Il fatto è che le ultime due opzioni sono allo stesso modo presenti nel racconto: Ezra dopo la morte di lei non è stato più lo stesso, quindi ha vissuto come ‘morto’ dividendo la sua vita con una donna che non c’era più; eppure, nel mondo che ha creato con la sua mente, sono entrambi ‘vivi’ e hanno condiviso la vita.
Nonostante questo intreccio, Ezra continua a qualche livello a vivere il rimorso del proprio fallimento: si interroga lui pure su quale altro finale avrebbe potuto avere la sua storia.


Ringrazio Missredlights e Shilyss per aver organizzato questo bel contest. È stato davvero stimolante. Mi auguro con tutto il cuore che la mia storia possa esservi rimasta nel cuore.

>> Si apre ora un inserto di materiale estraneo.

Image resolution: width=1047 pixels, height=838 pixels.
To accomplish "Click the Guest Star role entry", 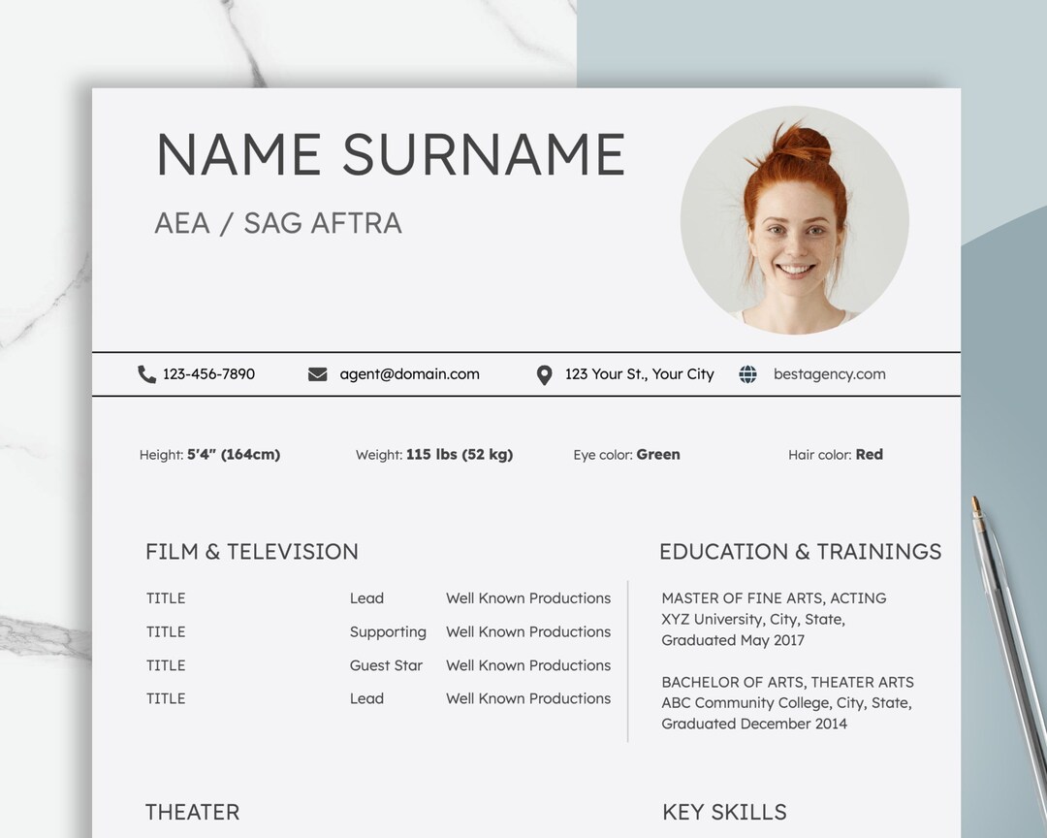I will (x=385, y=665).
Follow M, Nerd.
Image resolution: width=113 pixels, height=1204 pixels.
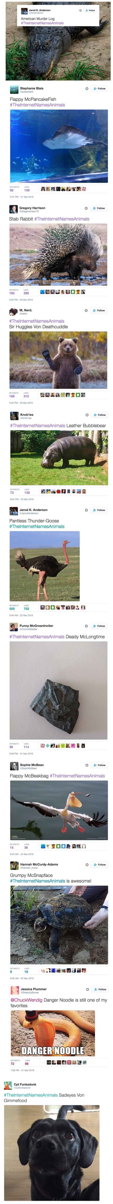tap(99, 310)

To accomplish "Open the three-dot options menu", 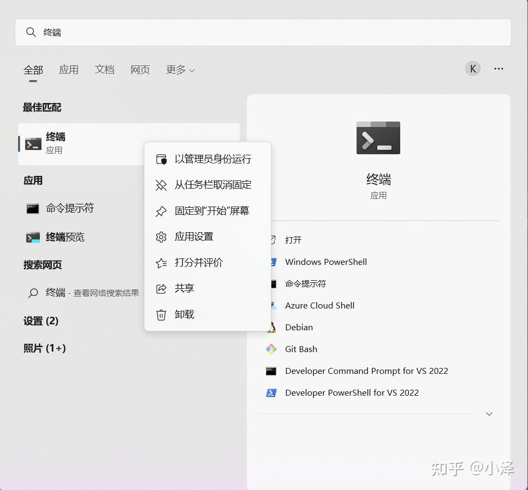I will click(x=498, y=68).
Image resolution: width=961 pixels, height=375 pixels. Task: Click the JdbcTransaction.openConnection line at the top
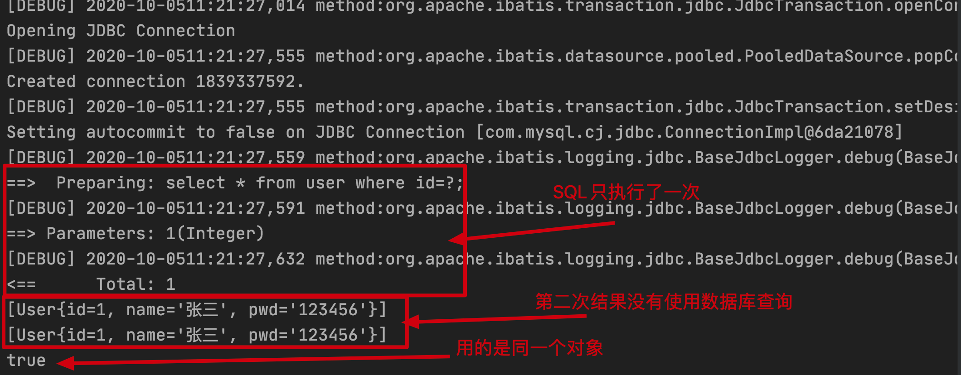[484, 6]
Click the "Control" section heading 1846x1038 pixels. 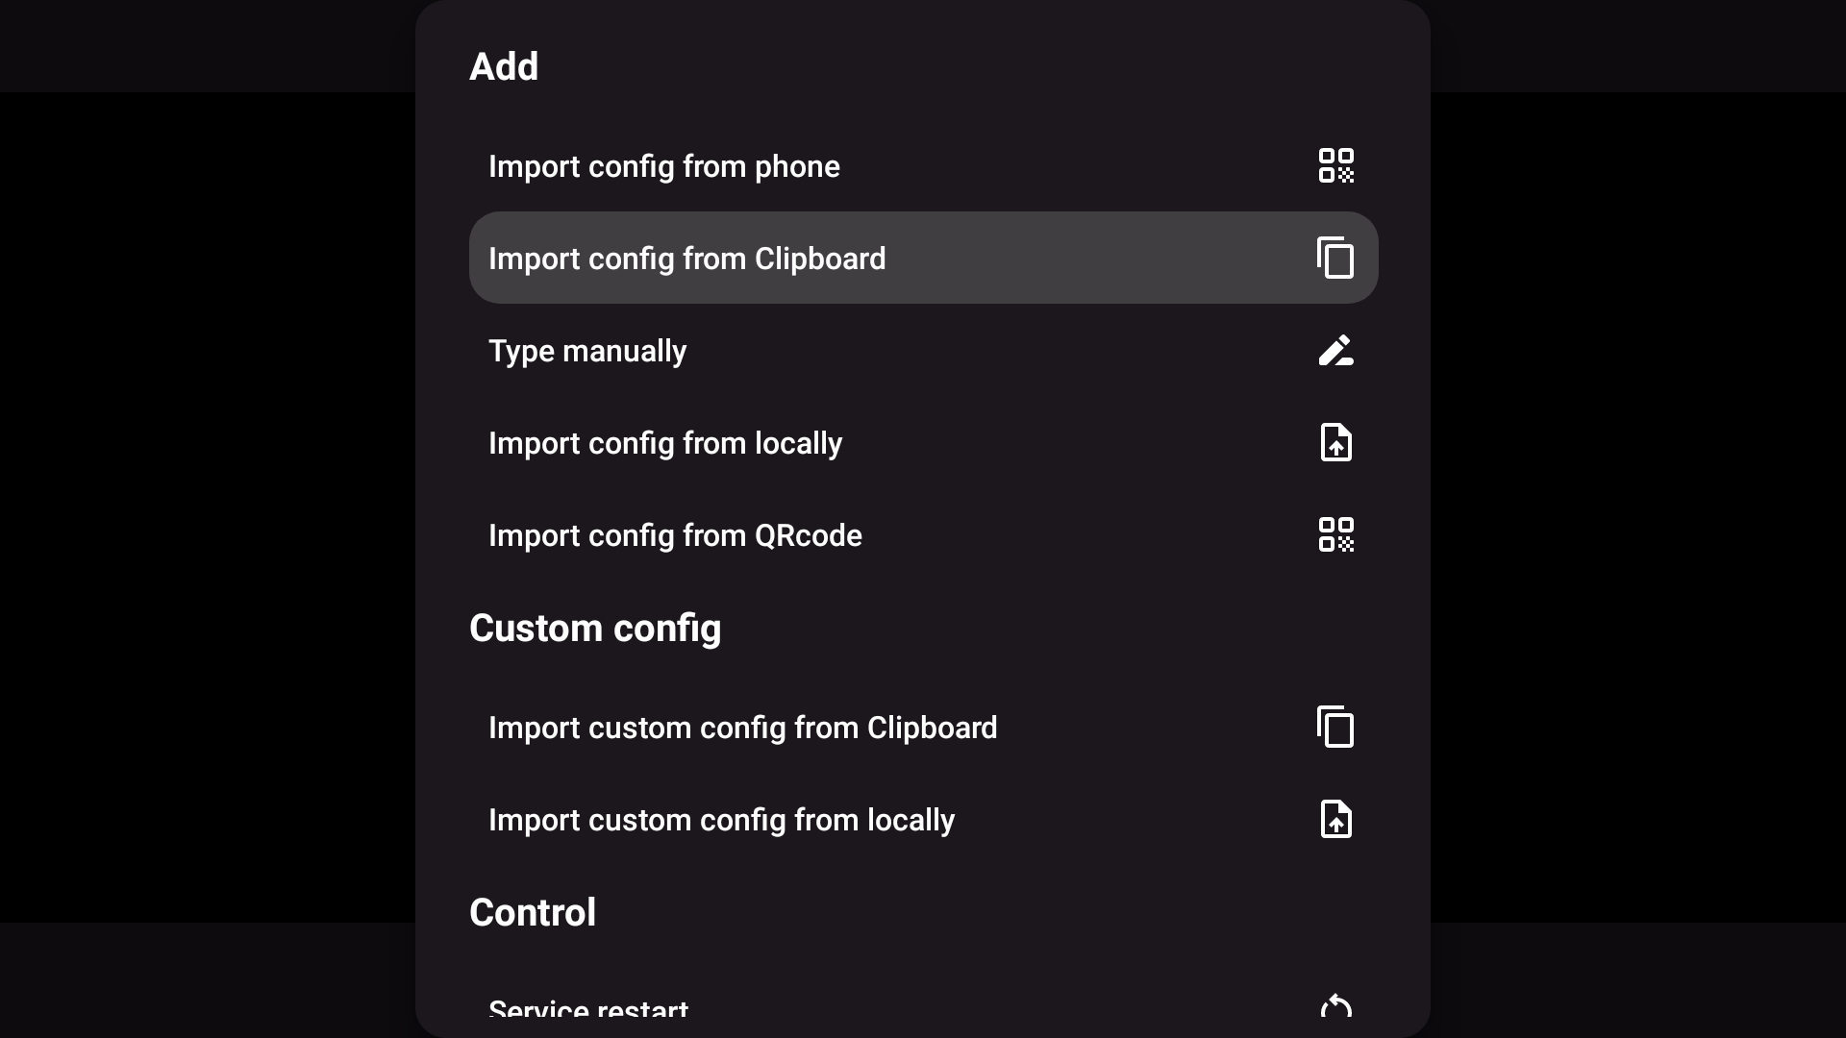(x=532, y=912)
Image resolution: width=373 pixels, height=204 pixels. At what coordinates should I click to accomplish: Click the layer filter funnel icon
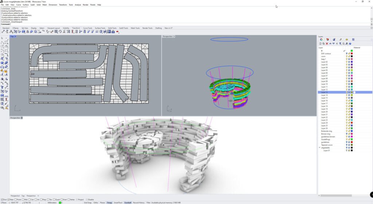click(x=340, y=44)
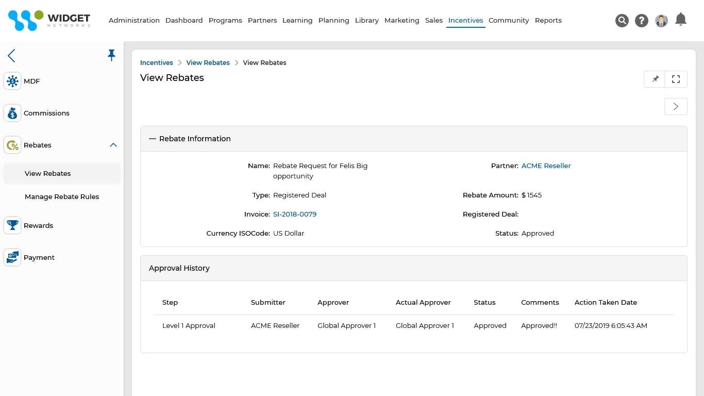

Da ultimo ringrazio tutti coloro che hanno letto questa storia e che l'hanno commentata, facendomi conoscere le loro impressioni.

PS. Non ho accennato nulla dell'estratto di poesia che ho inserito alla fine del testo perché se dovessi farlo, aprirei un capitolo di commento. Chi conosce il poema capirà con più profondità la pertinenza della poesia con la fine di questa storia, altrimenti consiglio un'attenta lettura delle parole e dei personaggi cui fa rimentimento (Orfero, Euridice, Ermete). 
Rainer Maria Rilke fu un poeta austriaco che scrisse in tedesco e che visse tra XIX e XX secolo: lo consiglio a chiunque ami il genere.